If what drives their commissions or bonuses changes, they see that change as affecting standard of living or their children’s future, whether it truly will or not. In such a case, a full-blown CRM initiative might be bad because the culture can’t handle the change without imploding the company. In 2004, IDC found that the prime reason for CRM failures was the failure of the users to adapt to the program. This finding has been confirmed by countless other studies.
Listening and flexibility
So how do you meet the demands of the new-generation customer without taking your business down? Listen to the "voice of customer-centered innovation and flexibility." It’s an apt name, if somewhat unwieldy.
Here’s an example. Executives at a retail client of mine understood that their sales culture was so deeply engrained they could never follow the "standard" CRM methods or approaches. So they innovated. Seven management minions who were considered to have the most customer-centered view of the company were chosen to form the Customer Value Review Committee (CVRC), with a mission to bring the voice of the customer into the thinking of the company. Departmental representation didn’t matter.
It was a soft approach.
Most importantly, the CVRC mapped the interactions of the customer at every single point of their store experience. To do that, we created tools—triggering (not guiding) questions—to get the customers to come forth with their experiences at the store at each interaction point and the expectations they had of the experience. The customers were chosen based on segmentation that was important to the committee: successful stores that broke the rules or followed the rules; high volume or low volume stores.
Two of my non-negotiable requirements were that management conduct its own interviews with the customers and that the customers were compensated well for their time. I also insisted that the CEO publicly endorse the committee to give it the political strength it needed. He is a true visionary guy, so he did.
The customer mapping produced shocking results. What had been presumed to be important to the customer often turned out to be unimportant.
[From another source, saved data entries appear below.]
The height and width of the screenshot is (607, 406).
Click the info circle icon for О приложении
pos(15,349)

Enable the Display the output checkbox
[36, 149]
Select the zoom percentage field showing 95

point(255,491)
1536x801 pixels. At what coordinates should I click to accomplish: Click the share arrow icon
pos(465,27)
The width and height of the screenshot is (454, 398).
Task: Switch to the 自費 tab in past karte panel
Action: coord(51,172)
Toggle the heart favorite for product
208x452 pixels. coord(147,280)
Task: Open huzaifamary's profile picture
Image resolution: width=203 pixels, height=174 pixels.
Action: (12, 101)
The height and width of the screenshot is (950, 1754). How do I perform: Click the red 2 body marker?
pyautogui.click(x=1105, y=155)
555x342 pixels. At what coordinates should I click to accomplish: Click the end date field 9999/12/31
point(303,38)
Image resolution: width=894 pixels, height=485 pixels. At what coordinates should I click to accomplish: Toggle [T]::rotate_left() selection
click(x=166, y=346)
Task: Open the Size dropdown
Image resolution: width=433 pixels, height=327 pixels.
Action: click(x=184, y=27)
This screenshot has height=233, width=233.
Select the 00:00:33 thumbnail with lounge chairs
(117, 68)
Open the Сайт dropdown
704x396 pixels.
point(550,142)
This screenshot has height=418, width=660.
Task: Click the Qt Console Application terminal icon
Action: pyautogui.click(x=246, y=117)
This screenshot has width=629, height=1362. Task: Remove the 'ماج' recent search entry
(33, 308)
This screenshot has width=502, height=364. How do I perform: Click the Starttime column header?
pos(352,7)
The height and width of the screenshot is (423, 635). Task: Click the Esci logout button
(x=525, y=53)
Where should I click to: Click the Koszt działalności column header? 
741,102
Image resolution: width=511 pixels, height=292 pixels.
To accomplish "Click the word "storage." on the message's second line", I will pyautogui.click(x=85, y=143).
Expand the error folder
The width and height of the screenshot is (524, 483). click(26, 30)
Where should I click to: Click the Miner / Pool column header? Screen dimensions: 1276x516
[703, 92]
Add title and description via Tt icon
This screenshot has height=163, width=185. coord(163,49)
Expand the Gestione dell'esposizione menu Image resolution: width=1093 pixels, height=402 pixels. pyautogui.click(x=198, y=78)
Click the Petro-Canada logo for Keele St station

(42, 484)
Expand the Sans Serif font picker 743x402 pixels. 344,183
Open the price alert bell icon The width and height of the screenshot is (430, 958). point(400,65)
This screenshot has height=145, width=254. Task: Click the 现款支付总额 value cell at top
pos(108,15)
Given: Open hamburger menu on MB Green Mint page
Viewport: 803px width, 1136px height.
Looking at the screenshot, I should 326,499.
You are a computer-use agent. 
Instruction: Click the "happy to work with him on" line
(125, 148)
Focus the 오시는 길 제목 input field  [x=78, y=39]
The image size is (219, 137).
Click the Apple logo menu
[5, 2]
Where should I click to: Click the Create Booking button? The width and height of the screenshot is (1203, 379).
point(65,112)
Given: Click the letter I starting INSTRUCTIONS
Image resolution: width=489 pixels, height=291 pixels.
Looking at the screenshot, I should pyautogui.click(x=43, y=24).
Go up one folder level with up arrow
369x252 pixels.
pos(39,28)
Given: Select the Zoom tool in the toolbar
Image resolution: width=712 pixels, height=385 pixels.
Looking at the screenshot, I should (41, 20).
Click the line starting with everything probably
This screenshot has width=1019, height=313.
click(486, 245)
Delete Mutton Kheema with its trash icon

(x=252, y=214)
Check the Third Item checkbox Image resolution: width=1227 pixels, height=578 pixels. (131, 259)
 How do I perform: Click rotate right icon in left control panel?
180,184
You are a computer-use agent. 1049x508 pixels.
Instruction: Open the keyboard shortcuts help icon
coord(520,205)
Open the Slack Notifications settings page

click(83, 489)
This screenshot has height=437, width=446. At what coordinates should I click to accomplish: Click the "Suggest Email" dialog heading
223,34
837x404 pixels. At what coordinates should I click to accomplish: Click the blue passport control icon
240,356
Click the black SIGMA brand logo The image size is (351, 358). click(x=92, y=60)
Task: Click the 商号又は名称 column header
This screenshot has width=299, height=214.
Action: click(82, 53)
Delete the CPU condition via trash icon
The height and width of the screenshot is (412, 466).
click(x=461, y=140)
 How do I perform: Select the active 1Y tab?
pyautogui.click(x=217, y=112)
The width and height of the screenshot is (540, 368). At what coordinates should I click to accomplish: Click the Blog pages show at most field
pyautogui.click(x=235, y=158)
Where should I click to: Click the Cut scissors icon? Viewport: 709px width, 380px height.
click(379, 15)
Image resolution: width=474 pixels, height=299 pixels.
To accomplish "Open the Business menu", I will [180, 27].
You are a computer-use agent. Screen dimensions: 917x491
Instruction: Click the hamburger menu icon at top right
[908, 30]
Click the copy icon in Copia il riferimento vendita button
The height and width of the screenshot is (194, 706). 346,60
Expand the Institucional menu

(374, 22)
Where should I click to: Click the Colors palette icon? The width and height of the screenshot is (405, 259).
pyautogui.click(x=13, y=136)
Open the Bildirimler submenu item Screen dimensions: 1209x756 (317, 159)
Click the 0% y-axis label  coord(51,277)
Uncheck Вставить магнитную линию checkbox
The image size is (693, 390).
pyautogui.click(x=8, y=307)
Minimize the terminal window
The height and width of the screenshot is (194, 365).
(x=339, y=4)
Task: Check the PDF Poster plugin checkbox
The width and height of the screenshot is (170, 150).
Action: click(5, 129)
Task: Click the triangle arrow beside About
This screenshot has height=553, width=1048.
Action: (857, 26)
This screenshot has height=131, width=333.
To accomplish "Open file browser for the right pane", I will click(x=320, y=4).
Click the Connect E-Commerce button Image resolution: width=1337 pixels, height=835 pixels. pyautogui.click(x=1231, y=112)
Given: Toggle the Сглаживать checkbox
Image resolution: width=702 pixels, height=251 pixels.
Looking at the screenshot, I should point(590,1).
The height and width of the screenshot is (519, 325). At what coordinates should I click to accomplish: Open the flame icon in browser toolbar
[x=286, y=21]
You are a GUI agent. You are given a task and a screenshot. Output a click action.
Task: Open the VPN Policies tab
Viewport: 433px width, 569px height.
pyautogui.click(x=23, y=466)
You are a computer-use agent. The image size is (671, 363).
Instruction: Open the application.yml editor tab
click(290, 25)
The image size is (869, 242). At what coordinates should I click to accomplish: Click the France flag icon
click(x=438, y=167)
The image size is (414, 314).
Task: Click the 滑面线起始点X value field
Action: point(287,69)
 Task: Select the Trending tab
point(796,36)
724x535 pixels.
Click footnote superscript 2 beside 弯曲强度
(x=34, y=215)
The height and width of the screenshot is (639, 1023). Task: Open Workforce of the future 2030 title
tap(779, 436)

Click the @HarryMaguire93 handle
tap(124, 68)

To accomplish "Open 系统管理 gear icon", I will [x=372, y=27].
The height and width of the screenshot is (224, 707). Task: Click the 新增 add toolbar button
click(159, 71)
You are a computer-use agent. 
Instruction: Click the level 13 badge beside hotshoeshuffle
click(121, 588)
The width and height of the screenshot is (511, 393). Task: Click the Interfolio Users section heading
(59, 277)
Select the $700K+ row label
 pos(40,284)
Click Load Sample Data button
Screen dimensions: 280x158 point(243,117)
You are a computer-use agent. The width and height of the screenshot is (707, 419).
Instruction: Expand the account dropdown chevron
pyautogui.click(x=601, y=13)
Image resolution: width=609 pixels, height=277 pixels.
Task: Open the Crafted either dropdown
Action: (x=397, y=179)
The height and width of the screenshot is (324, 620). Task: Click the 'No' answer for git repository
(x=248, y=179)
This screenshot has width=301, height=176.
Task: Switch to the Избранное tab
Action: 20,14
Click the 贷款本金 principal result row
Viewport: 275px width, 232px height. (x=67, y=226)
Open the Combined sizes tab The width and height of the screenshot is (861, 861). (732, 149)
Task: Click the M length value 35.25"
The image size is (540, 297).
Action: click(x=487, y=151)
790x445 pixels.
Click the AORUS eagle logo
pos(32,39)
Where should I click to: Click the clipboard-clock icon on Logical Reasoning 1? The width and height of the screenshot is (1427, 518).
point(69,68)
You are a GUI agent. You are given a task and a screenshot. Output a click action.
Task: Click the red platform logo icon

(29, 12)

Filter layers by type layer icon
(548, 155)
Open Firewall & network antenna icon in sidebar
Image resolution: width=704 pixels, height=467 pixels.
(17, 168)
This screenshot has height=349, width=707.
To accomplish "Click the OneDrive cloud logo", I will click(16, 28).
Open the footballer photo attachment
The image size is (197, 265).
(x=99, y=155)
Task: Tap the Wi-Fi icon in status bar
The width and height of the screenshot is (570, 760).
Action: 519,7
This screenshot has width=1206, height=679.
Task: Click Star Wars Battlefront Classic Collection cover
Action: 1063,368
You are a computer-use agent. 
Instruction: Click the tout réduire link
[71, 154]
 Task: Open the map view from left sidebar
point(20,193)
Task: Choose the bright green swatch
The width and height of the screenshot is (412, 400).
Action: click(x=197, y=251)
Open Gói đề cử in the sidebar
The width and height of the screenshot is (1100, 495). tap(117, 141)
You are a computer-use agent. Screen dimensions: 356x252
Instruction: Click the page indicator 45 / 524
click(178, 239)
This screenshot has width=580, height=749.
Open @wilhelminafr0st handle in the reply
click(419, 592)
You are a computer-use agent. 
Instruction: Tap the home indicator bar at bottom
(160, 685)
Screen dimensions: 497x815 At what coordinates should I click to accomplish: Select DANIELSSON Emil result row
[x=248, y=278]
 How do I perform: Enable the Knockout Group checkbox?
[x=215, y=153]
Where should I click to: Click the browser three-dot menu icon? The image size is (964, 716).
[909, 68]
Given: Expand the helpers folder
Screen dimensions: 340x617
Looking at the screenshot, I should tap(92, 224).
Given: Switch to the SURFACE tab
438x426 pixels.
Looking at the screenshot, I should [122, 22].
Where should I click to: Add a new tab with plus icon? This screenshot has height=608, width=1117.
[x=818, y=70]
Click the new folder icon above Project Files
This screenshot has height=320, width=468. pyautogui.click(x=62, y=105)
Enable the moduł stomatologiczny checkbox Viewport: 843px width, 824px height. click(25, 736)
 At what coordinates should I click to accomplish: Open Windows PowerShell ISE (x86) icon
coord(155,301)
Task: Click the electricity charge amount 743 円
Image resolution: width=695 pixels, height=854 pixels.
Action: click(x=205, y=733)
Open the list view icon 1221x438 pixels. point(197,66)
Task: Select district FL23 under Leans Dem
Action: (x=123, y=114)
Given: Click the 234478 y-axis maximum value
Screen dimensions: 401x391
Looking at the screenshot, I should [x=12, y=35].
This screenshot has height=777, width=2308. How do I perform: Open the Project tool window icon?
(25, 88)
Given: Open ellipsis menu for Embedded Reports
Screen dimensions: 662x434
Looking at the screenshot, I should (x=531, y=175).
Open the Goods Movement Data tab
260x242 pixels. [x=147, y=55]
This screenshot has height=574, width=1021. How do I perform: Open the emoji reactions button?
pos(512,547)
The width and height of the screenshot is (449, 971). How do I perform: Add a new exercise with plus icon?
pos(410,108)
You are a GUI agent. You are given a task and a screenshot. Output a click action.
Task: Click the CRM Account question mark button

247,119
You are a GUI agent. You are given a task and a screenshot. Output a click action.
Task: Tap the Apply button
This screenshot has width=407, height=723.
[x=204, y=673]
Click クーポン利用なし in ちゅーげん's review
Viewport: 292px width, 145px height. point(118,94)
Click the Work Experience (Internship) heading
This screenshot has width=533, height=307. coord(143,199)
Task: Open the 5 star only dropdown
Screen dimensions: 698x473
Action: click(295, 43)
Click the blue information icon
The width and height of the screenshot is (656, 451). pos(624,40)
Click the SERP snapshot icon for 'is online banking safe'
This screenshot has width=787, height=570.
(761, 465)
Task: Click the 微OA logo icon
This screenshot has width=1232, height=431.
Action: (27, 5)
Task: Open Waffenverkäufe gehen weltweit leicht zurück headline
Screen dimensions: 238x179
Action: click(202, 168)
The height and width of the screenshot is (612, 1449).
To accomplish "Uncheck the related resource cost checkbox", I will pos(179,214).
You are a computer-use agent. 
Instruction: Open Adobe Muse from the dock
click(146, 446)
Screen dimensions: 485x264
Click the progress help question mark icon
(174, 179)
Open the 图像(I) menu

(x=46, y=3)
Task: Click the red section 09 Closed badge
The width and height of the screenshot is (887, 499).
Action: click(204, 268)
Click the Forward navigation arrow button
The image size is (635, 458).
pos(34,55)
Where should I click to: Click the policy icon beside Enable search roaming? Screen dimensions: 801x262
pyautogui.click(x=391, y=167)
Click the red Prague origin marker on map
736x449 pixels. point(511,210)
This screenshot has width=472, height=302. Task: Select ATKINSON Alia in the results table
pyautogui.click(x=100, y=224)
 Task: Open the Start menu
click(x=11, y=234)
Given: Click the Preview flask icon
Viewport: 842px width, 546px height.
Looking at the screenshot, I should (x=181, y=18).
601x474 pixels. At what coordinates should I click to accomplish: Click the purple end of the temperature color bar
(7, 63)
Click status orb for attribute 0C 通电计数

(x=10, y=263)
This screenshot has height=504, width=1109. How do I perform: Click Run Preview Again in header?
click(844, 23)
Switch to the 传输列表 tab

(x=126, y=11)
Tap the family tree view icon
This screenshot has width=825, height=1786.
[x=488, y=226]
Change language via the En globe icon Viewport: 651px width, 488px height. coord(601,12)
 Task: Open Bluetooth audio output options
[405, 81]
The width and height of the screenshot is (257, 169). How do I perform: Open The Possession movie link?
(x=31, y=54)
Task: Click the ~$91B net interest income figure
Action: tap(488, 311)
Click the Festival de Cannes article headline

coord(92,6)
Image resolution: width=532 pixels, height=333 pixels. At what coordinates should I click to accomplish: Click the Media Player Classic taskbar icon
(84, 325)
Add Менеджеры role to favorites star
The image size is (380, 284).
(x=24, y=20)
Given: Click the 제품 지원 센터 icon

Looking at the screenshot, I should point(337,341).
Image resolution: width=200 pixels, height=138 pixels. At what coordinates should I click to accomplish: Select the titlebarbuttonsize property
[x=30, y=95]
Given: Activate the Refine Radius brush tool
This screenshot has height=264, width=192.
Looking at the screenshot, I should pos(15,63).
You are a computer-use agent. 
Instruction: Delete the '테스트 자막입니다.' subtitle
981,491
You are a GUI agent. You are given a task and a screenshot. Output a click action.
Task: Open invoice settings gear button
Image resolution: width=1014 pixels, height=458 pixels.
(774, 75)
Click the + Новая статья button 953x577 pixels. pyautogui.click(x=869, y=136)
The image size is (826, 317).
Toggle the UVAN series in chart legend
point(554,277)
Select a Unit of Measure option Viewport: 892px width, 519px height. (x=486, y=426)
Weak points in the store interactions were not the ones that were expected. For example, registration as the customer walked into the store had been seen as both a seminal event and the basis for the customer’s first impression. Shattered Myth 1: Customers barely remembered that they had registered. Shattered Myth 2: The first thing they really saw was the vast impressive selection of products, not the registration table. All of which had a big impact on how the stores do their business.
The program has been so successful that the CEO now asked that it be applied in a pilot to the model stores program. That and a communications plan for the "softening" of the culture are next. All this was accomplished without PPT or CRM formality but always with the voice of this new, different 21st century customer in mind.
Good stuff, for the customer or business person in you.